Chances are, you will do OK, and your body composition and strength will be high enough to allow you to handle the run. But, you won’t do nearly as well as you could, had you done a little distance running intermixed with your sprinting.

This situation will be faced by many athletes as they approach spring training. Do you prepare in only the way that is maximally effective, regardless of how it might make you look, or do you train with some compromise to appease a subjective coaching staff?

“Coach, I know I didn’t do well on the timed run, but I promise you, my anaerobic capacity is through the roof.”

Where is that excuse going to get you if you’re trying to make it through a round of cuts, when the other guys looked better than you physically because they trained in an inferior method? It’s a tough question to answer.

I would like some comments with your thoughts on this matter, but I will leave you with mine: Train to make it onto the field first, then train to perform as best you can once on it.

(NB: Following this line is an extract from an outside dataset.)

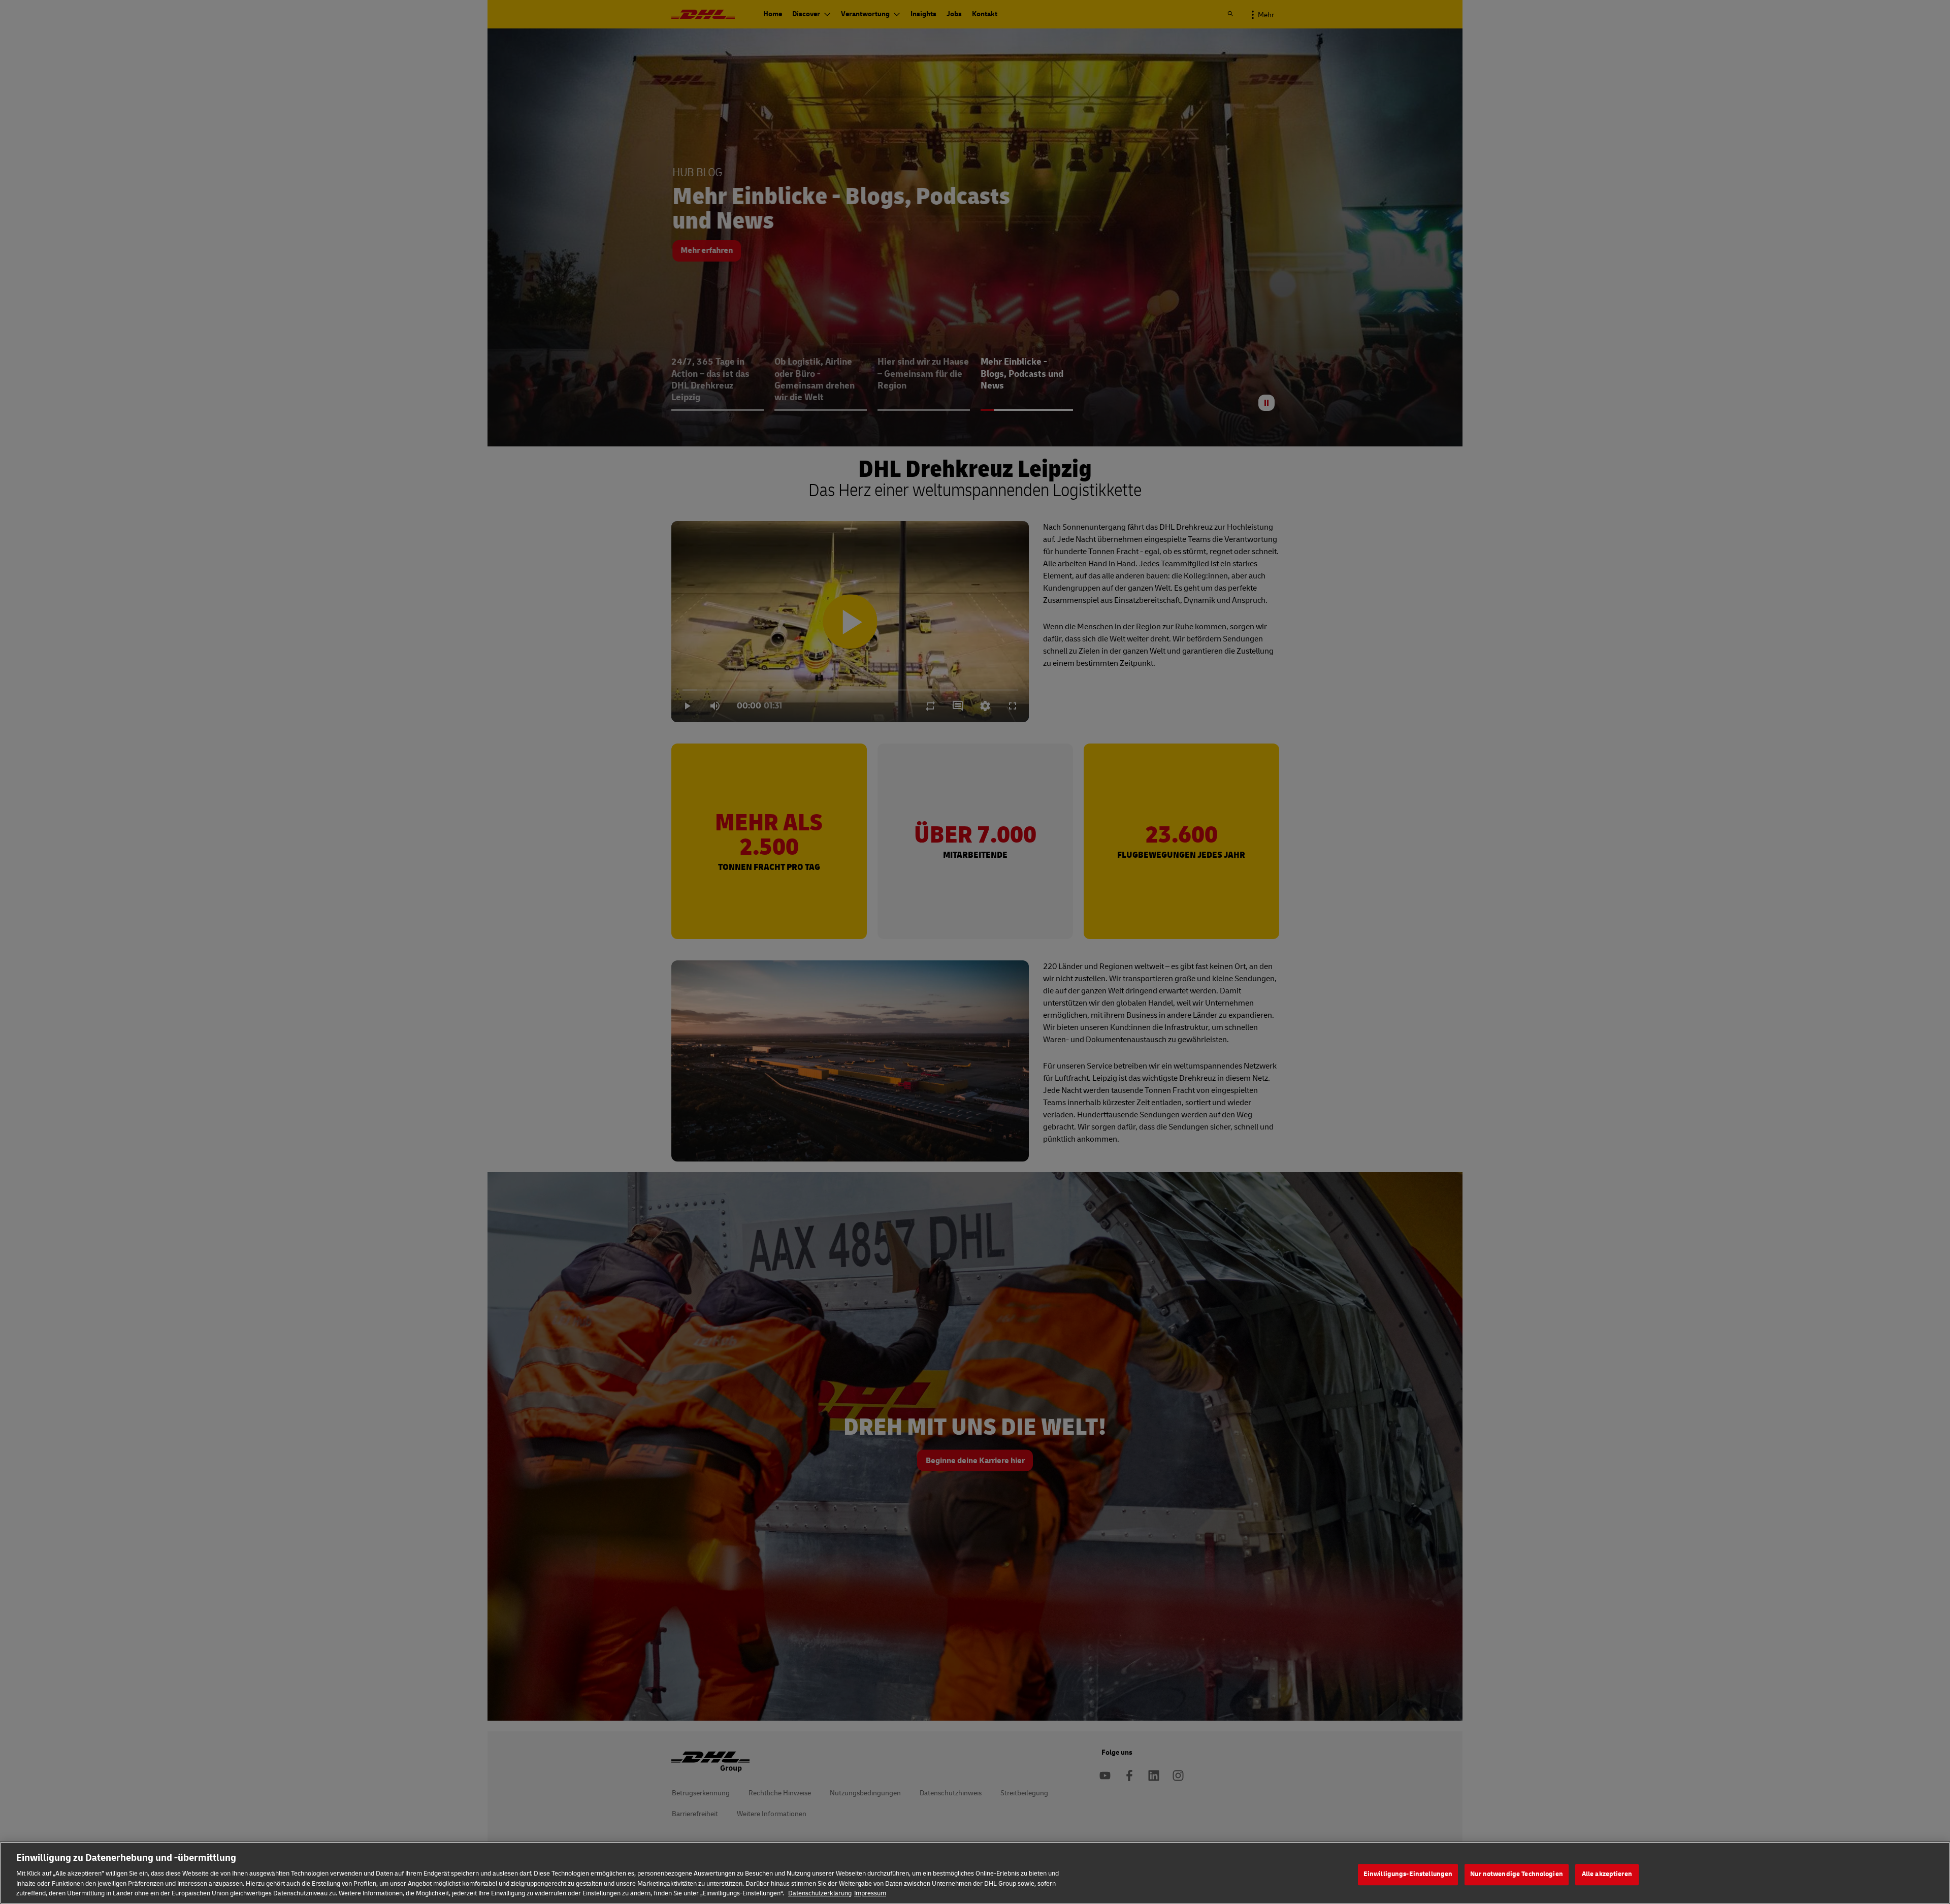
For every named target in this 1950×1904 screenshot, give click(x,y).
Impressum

Like I said, it’s all about perception in the coach’s eyes whether or not you are worthy of representing their team on the field. It’s irrelevant what tests they administer to make this conclusion, the bottom line is that you have to live up to them. So, If you need to prove that you’re in shape by running long distance, then you need to include some distance running into your program along with the good stuff like sprints that you know you need to do to improve. Maybe it’s just one distance run per week-who knows-but your first priority should be to make it onto the field by being impressive in whatever task you are asked to perform.

And yes, I am a firm believer that sprints are what a pitcher needs, and distance is counterproductive. But, is one long distance or maybe two short distance runs per week going to decrease your performance? I’m not so sure.